**Problem**.
Records follow. Copy every line with "editor".

**Records to use**.
━━━━━━━━━━

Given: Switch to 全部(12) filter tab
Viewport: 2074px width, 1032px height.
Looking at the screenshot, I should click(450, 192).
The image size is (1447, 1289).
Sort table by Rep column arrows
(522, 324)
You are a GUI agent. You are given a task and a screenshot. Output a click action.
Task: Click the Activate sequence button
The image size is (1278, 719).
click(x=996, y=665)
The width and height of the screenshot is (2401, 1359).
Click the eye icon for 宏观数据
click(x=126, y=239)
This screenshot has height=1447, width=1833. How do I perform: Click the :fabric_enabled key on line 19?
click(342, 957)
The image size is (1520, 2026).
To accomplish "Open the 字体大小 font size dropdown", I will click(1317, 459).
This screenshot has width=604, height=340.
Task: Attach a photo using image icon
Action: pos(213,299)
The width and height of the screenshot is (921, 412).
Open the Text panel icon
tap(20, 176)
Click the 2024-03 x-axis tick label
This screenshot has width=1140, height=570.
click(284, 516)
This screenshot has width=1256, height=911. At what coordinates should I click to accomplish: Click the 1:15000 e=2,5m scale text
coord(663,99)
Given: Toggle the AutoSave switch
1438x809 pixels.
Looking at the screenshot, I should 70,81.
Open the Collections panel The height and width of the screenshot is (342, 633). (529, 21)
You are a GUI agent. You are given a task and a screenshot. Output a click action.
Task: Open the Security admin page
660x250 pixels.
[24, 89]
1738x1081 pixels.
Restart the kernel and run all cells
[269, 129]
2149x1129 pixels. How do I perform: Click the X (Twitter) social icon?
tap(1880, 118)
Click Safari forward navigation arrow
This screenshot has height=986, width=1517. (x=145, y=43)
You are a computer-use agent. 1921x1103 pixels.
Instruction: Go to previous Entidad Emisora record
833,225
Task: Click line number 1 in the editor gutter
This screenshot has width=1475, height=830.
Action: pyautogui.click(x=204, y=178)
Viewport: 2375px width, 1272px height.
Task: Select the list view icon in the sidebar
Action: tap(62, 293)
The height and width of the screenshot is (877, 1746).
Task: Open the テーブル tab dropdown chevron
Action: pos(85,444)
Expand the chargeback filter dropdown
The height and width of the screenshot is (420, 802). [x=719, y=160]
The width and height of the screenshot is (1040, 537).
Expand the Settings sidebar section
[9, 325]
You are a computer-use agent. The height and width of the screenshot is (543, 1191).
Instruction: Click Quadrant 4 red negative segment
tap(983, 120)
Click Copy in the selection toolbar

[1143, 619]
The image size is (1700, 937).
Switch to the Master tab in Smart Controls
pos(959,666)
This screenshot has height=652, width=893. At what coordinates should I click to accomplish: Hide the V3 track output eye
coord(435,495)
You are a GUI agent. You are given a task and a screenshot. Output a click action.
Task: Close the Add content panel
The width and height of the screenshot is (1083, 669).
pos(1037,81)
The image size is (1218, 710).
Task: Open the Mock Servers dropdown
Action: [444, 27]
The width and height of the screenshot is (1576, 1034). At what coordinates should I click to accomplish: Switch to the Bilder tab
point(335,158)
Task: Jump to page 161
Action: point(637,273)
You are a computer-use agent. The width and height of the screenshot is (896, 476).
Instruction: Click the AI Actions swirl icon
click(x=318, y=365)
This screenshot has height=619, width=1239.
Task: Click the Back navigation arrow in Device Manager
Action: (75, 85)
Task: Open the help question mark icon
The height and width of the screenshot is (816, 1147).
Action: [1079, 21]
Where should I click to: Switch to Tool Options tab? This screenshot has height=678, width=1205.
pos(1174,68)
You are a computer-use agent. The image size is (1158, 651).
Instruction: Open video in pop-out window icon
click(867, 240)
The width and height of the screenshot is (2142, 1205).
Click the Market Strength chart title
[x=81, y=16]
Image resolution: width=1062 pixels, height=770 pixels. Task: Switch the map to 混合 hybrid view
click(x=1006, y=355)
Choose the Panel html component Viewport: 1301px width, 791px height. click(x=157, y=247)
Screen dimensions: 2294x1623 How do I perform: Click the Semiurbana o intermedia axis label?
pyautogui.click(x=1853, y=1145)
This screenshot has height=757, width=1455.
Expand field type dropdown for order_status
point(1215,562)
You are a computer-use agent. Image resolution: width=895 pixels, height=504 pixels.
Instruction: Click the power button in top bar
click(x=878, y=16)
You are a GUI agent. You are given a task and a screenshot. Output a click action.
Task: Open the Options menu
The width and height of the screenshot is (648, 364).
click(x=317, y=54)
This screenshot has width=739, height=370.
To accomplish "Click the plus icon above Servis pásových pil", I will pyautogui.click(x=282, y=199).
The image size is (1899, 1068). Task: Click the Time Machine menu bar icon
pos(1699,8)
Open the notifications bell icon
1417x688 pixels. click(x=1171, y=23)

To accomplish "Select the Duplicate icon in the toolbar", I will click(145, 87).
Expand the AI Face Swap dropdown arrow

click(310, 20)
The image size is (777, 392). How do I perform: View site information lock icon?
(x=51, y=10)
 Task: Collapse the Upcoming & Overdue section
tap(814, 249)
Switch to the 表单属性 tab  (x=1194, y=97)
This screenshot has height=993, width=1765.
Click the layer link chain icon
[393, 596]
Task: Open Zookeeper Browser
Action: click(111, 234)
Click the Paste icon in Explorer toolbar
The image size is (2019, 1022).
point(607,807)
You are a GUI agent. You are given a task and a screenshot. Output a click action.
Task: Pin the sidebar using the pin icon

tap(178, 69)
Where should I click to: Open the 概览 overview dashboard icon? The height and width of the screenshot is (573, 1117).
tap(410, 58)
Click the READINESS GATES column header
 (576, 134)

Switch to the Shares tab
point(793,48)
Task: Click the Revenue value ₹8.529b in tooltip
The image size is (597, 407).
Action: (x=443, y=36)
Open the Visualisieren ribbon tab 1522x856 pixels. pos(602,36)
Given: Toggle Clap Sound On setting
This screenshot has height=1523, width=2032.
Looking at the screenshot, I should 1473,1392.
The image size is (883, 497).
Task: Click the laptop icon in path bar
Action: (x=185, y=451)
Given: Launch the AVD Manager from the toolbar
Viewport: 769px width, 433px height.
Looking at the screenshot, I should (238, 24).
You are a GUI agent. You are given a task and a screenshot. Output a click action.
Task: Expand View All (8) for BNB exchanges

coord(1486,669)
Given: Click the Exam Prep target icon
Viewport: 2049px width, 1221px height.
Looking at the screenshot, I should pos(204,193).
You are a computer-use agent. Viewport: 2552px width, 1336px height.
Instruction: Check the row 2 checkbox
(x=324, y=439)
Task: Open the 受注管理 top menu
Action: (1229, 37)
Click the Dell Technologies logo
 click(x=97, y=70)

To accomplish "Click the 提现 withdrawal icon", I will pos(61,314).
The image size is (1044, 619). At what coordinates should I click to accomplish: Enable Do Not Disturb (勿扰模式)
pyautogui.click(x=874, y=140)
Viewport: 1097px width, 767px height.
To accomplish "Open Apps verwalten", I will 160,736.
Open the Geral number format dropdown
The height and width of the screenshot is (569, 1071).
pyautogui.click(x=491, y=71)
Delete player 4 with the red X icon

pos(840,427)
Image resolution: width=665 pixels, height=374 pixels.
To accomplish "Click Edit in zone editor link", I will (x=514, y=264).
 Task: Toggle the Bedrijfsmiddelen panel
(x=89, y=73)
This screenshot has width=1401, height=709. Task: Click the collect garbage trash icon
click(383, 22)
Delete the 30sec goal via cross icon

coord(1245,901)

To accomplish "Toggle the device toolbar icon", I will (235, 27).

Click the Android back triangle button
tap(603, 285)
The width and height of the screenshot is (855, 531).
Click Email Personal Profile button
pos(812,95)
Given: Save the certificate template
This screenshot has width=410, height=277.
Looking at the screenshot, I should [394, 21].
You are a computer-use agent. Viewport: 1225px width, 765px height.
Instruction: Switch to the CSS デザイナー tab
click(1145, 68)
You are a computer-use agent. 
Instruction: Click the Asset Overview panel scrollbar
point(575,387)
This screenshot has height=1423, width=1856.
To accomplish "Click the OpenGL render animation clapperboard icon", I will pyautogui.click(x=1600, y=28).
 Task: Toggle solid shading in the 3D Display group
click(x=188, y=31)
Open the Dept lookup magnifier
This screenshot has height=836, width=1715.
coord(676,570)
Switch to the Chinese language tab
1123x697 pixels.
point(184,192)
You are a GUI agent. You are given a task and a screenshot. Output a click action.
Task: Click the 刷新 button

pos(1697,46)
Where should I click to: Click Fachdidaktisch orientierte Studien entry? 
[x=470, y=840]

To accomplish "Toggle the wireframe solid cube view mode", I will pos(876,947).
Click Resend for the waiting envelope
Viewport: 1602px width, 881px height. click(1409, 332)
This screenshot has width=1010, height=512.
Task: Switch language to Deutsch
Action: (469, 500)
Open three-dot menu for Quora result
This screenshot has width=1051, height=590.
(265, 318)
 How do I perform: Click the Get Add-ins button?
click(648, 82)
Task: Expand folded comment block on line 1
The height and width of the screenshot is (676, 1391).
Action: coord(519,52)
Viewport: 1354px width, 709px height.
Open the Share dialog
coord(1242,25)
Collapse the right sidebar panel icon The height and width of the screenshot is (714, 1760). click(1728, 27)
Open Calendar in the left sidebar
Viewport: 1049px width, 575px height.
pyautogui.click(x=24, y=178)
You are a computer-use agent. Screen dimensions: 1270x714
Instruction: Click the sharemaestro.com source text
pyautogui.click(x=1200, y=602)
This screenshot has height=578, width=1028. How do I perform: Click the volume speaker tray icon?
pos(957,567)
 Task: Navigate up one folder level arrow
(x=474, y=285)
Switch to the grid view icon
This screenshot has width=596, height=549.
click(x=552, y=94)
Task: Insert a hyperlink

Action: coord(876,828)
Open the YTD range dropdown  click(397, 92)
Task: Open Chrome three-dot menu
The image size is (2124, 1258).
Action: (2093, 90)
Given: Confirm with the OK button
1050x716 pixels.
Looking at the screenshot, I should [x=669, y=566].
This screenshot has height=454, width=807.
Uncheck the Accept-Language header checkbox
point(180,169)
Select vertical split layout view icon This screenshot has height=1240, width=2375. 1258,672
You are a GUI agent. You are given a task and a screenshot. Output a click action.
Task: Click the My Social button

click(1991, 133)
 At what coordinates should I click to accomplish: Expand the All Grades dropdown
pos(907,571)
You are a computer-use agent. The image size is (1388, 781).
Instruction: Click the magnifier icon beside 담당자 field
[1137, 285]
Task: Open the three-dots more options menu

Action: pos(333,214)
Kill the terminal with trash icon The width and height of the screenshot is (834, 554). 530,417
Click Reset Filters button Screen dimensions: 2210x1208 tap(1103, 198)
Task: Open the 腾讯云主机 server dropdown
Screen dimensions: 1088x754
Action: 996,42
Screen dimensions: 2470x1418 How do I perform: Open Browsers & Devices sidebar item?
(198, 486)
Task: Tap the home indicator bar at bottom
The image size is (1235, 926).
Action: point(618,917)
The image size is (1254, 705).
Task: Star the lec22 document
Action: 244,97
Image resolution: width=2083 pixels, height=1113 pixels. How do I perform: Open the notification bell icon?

━━━━━━━━━━

**Task output**.
Task: Click line number 1 in the editor gutter
To accomplish "Click Edit in zone editor link", I will (x=514, y=264).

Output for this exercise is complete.